Imagine being an owner-driver right now. They’ve been making a reasonable profit, enough to sustain a comfortable lifestyle for them and the family with some weeks being tight, others being not so tight, and they are never home.

For non-truck drivers and families, imagine not being able to afford to feed the family or make a repayment because of the price of fuel and all other petroleum-based products.

The day-to-day running costs have gone up in price, in some instances by up to 48.97 per cent in one month, with no way of recouping those costs.

Drivers easily fall into the trap of these apparent great contracts giving you $X per km or load. Some blinded by the $ value and with a minimal understanding of economics find they miss in the small print a possible consumer price index (CPI) increase per annum.

Drivers miss the CPI increases, they don’t have clauses for increases like fuel or tollways, or other costs to the business but worst of all they don’t have a clause to review the contract at a minimum every three months. Others simply don’t have a contract at all!

Why? Possibly because they are afraid, or maybe because they didn’t know they could.

How does this specifically affect owner-drivers and small business? Enormously!

A great example of one of the ripple effects was the introduction of the now defunct Road Safety Remuneration Tribunal.

We can argue this out all day, but it was real for the owner-drivers who were being told we don’t need you anymore and contracts, not paid out and simply torn up.

These are some of the drivers who contemplated suicide. Too many succeeded.

How does the driver you love come and tell you they have no income; they’ve lost it all and possibly the house?
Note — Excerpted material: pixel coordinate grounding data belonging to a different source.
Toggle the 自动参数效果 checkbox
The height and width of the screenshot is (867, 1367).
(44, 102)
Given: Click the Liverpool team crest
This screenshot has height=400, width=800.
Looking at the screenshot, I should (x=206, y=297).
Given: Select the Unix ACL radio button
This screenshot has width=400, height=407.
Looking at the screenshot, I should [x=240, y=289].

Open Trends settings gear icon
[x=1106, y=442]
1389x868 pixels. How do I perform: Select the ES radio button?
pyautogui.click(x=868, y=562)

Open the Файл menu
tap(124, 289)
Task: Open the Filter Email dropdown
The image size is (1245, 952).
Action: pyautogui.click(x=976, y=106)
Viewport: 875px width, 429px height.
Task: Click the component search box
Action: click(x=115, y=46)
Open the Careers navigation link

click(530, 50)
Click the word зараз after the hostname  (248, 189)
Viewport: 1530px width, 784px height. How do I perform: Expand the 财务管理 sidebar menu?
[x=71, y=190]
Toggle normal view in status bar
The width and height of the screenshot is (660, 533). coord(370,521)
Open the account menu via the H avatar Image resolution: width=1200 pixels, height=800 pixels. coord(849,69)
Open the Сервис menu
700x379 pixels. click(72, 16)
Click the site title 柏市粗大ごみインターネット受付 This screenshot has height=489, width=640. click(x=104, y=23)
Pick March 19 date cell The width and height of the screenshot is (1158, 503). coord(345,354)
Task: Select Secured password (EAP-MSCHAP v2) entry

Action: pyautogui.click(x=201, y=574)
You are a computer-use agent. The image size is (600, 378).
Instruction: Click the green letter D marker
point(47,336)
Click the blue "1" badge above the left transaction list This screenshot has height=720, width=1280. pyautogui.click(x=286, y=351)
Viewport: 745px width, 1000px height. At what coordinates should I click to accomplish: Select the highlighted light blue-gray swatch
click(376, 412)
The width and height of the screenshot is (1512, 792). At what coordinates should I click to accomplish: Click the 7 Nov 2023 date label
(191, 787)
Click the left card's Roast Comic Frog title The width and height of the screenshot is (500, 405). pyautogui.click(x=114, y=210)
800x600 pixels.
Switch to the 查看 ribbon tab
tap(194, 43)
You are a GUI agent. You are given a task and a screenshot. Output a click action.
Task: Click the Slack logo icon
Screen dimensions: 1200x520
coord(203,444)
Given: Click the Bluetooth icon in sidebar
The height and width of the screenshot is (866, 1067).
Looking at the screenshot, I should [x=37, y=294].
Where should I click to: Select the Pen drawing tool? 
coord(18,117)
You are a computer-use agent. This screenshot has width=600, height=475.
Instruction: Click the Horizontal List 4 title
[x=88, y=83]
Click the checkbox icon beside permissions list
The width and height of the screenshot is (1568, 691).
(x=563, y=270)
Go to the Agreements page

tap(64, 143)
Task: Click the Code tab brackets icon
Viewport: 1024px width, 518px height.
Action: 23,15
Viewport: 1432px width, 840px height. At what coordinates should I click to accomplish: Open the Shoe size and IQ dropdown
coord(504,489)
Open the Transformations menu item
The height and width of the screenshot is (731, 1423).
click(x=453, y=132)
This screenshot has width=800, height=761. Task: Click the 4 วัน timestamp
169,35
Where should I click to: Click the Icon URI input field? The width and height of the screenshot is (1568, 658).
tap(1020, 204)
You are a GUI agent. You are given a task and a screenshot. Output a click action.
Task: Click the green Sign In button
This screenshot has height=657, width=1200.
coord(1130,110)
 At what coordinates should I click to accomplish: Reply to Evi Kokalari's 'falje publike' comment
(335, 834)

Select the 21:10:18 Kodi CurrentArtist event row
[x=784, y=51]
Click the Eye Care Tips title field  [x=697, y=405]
They don’t!

Post-traumatic stress disorder (PTSD) is real in the industry and even after years of campaigning, truck drivers are the hardest to get to open up.

No matter how hard it gets, the fact you are together is the good life, suicide is never good for ANYONE.

Too many partners and children have been left victims of suicide and the elements of the industry.

We had great fanfare, expertly curated by the ATA and BP, about the new BP initiative that would see roadhouses have qualified professionals available on site for the drivers.

In essence this is bloody ripper, and what we’ve advocated for since Trans-Help closed its doors and stopped providing the service.

There are also heavily-funded programs, i.e. Healthy Heads in Trucks & Sheds and OzHelp Foundation.

They are for the Australian trucking industry as a whole, but as they are right now, they are great for the larger business and warehouse staff. For the drivers? No, they don’t target the drivers and their idiosyncrasies.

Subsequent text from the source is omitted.